#### Text excerpt ####
What do you guys think is my best method for dealing with the rust? Can I just sand it down to the metal, spray some primer and white paint and get some rubber washers with sealant?

Do my nutserts look good enough condition to keep them there?


As a final summary: I feel for you guys in the rust belt, but I think the longer you can prep these things with PB Blaster and some light tapping before you start the project, the less likely you are to have nutserts spinning on you.
 
Hi, Disappointing to see it that rusted from Cal. Especially with you guys having so little rain in the last decade. Afraid to see what's under ours. I'd sand yours really good and prime ,paint and clear coat. Mike
 
Hi, Disappointing to see it that rusted from Cal. Especially with you guys having so little rain in the last decade. Afraid to see what's under ours. I'd sand yours really good and prime ,paint and clear coat. Mike

Ok thanks. Do you think the nutserts are ok to leave there? It looks like they're starting to chip away a bit around the edges. They're holding just fine when i torque down on them though.
####
> _What this task involves_: Reproduce word for word the passage of the rust repair discussion between "Do my nutserts" and "spinning on you.", inclusive.
#### Material provided ####
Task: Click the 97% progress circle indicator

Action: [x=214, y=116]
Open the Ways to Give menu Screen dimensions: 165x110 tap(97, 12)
####
> _The reply_:
Do my nutserts look good enough condition to keep them there?


As a final summary: I feel for you guys in the rust belt, but I think the longer you can prep these things with PB Blaster and some light tapping before you start the project, the less likely you are to have nutserts spinning on you.